__Exercise objective__. Retype the entries below exactly, and keep every picture out of your version.

[Stored data]

----

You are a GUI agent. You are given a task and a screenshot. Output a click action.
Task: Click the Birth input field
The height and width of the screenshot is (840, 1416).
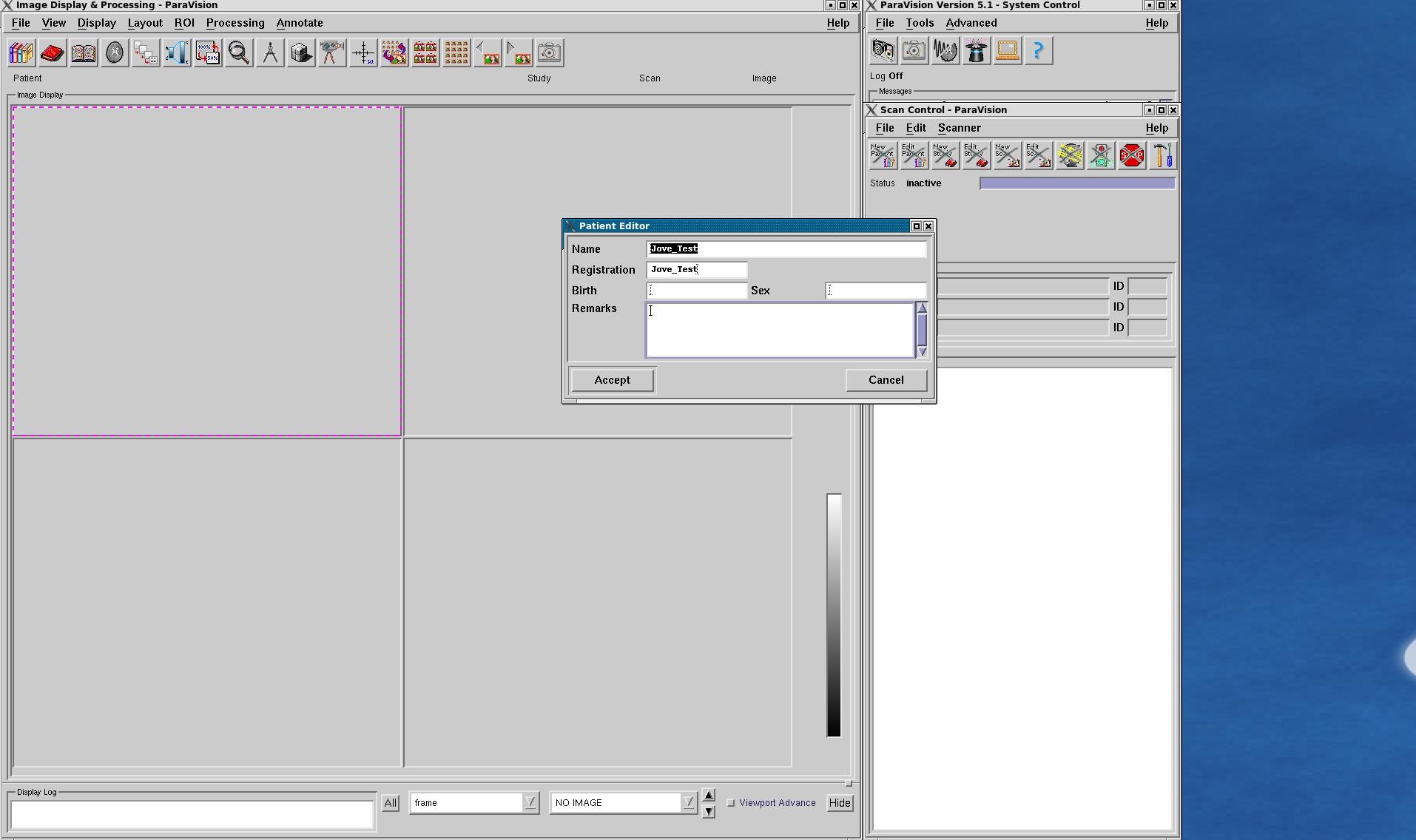(x=696, y=291)
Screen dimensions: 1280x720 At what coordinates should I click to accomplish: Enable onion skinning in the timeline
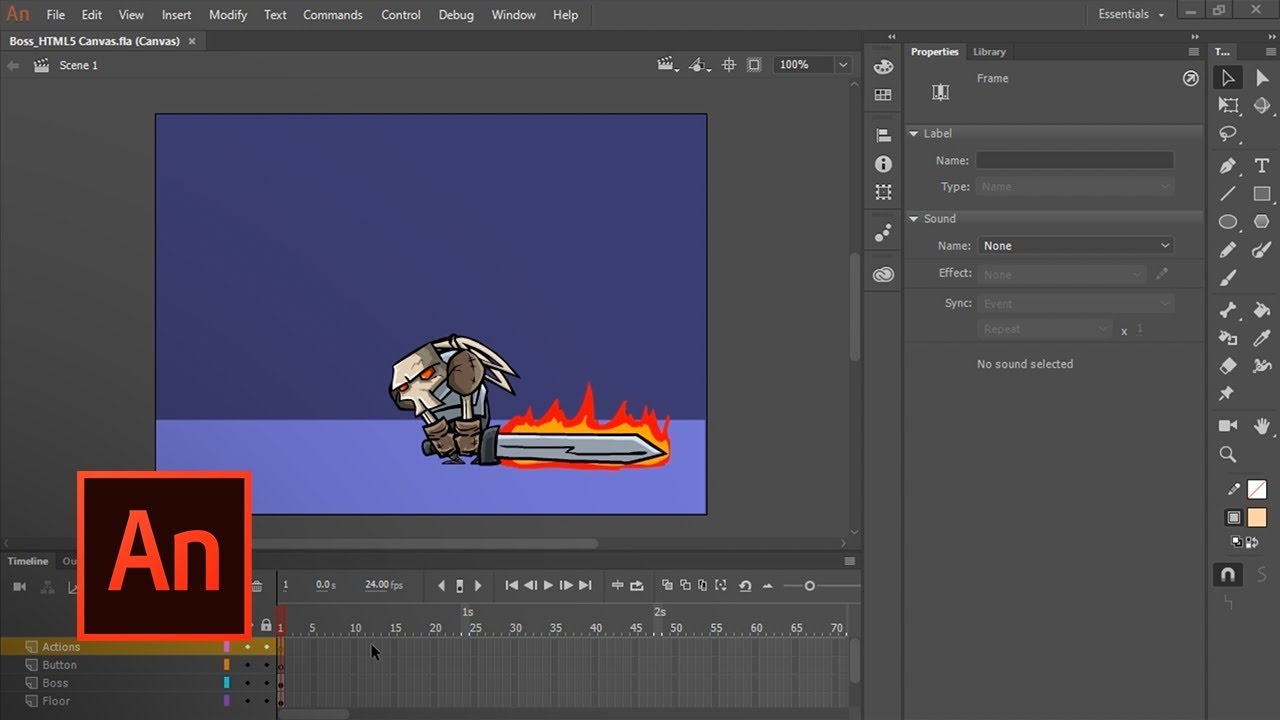tap(667, 586)
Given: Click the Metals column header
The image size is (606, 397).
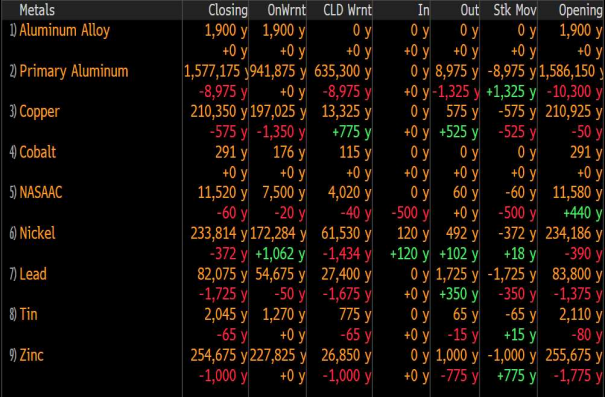Looking at the screenshot, I should click(x=37, y=10).
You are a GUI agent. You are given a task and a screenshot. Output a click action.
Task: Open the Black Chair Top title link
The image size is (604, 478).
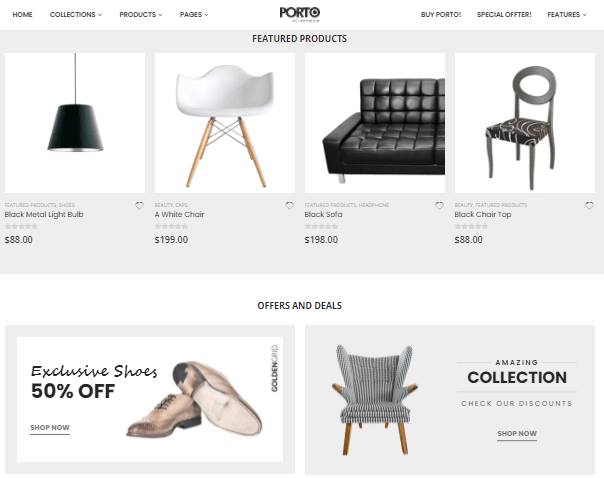483,215
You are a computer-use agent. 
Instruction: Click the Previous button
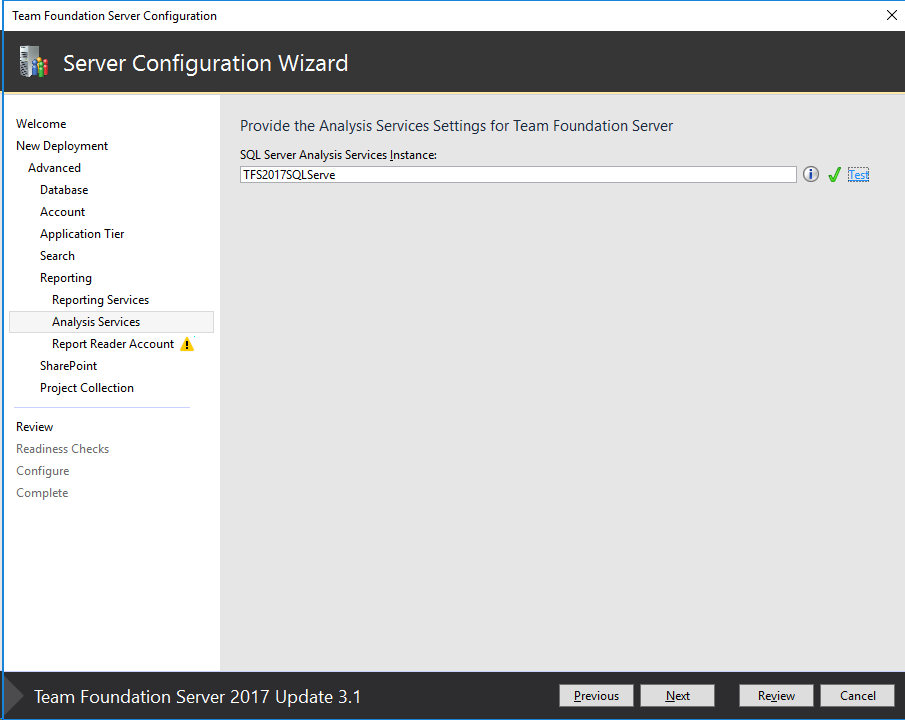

----

__Exercise response__.
You are a GUI agent. You are given a task and a screenshot. Output a click action.
Task: Click the Birth input field
The height and width of the screenshot is (840, 1416).
(x=696, y=291)
Screen dimensions: 1280x720 At what coordinates should I click to accomplish: Enable onion skinning in the timeline
tap(667, 586)
Given: Click the Metals column header
The image size is (606, 397).
Looking at the screenshot, I should click(x=37, y=10).
You are a GUI agent. You are given a task and a screenshot. Output a click action.
Task: Open the Black Chair Top title link
The image size is (604, 478).
483,215
You are a computer-use agent. 
Instruction: Click the Previous button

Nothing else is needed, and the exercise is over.